Ringfort (Rath), Parcellstown, Co. Westmeath
Co. Westmeath |
Ringforts
On the western edge of a long north-to-south ridge in County Westmeath, a roughly circular earthwork sits at the summit with views opening out in every direction.
What makes this particular rath quietly interesting is not dramatic preservation but the layering of time visible in the ground itself: the same enclosed space that once served as an early medieval farmstead later had cultivation ridges ploughed across its interior, and those ridges are still faintly readable today, running roughly east to west through the enclosure and continuing into the surrounding field.

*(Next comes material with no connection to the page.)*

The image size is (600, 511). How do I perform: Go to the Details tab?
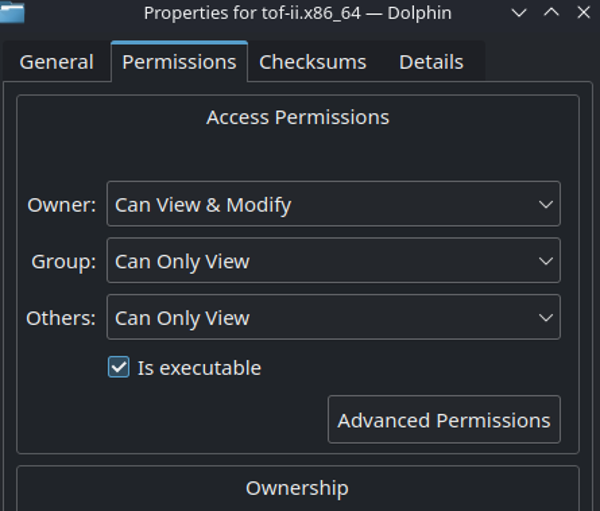point(431,62)
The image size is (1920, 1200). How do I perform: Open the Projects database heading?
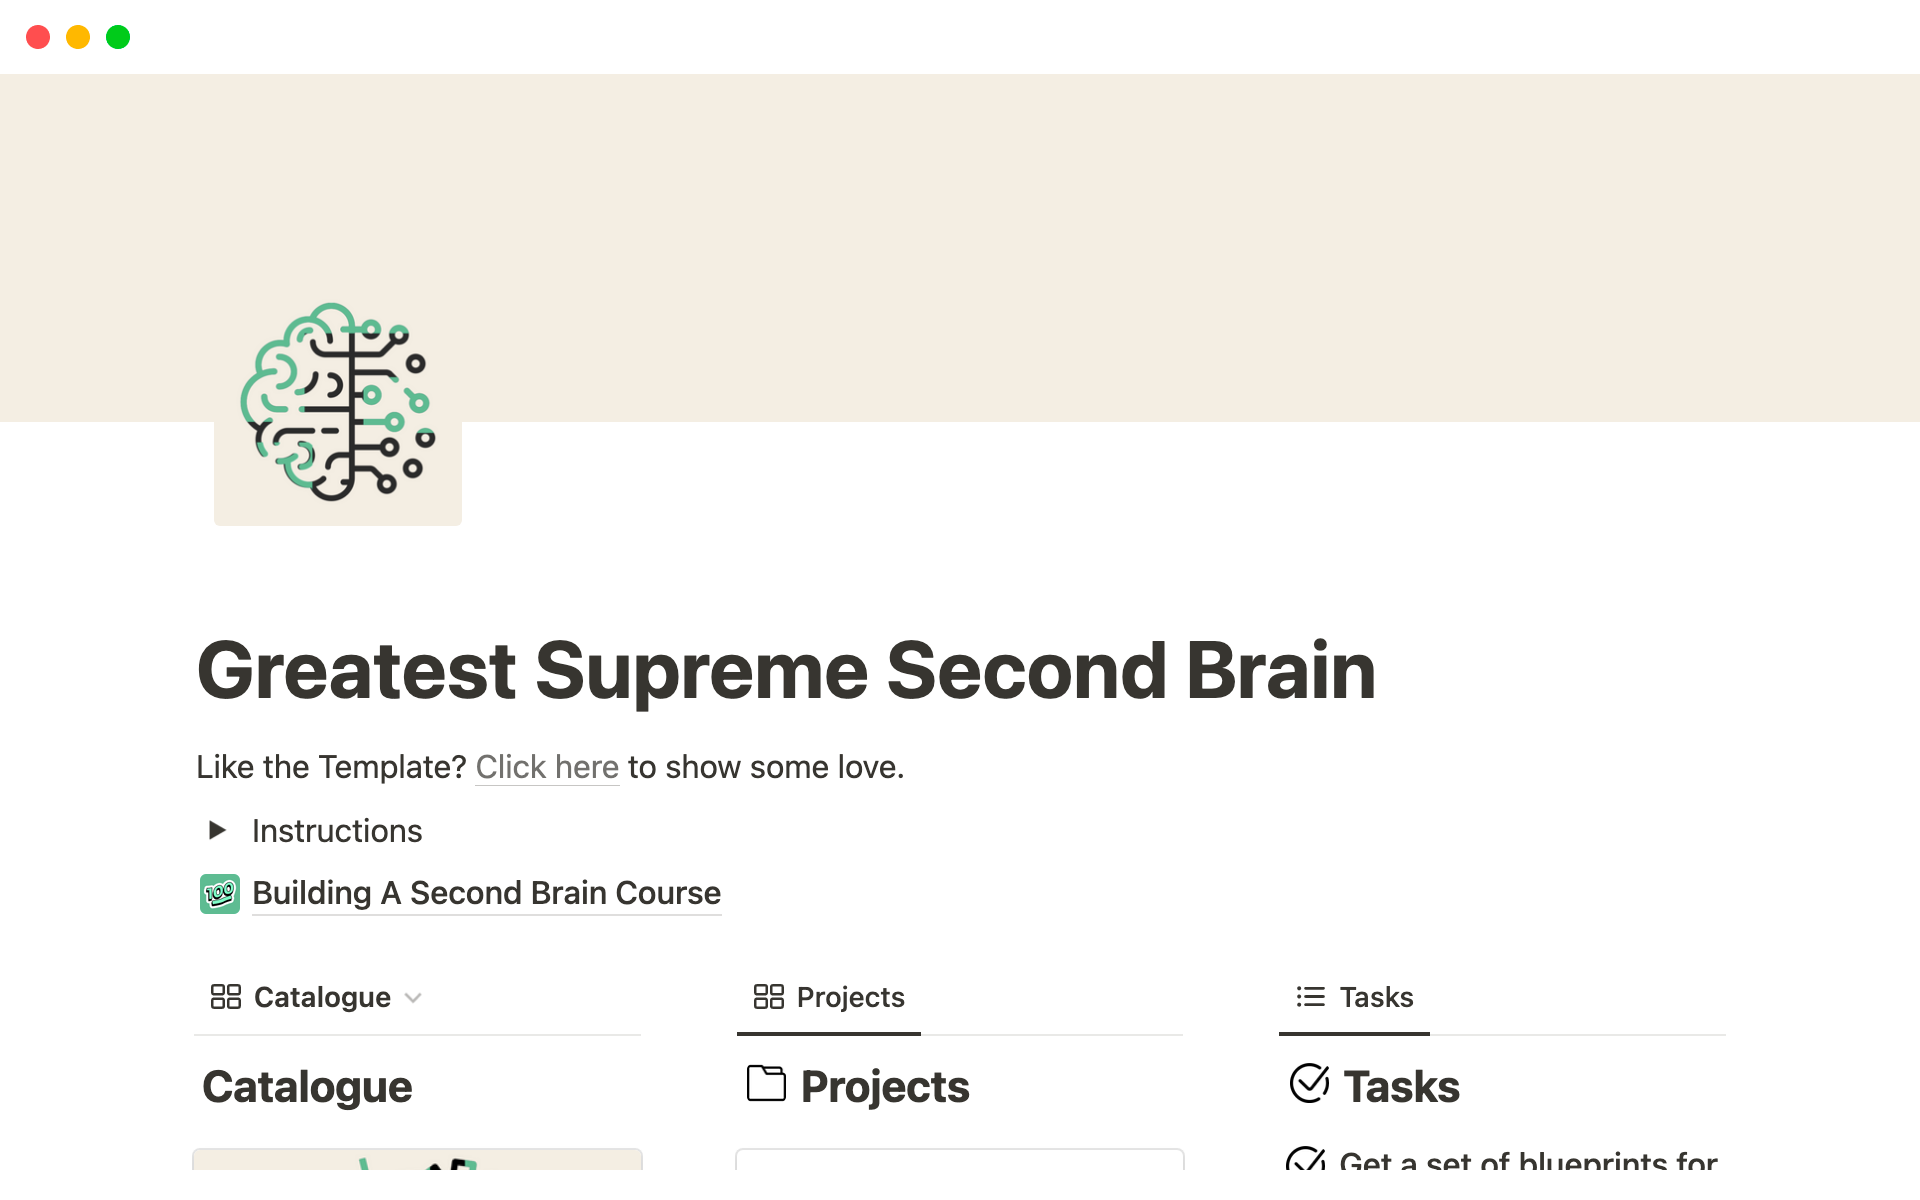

A rath, or ringfort, is a circular or oval enclosure defined by an earthen bank, sometimes accompanied by a ditch, used as a defended farmstead during the early medieval period in Ireland, roughly between the fifth and twelfth centuries. This example, which measures approximately 34 metres north-north-east to south-south-west and 32 metres west-north-west to east-south-east, was already recorded on the 1837 Ordnance Survey six-inch map as a roughly oval earthwork. By the time the revised 25-inch edition was published in 1913, it was described as a well-formed oval. When the monument was examined in 1980, the enclosing bank survived in varying condition around the circuit: broader and lower to the north-east and east, reduced to a scarp elsewhere, and noticeably higher and steeper along the south-south-west to north-north-west arc. An outer berm, a low flat-topped shelf of earth, is visible along part of the western side, though unusually there is no sign of a fosse, the encircling ditch that typically accompanies such banks. A gap of around six metres in the bank at the north-east may mark the original entrance. About 190 metres to the south-west lies a separate rectangular enclosure, a different form of monument altogether, making the ridge something of a palimpsest of past land use across different periods.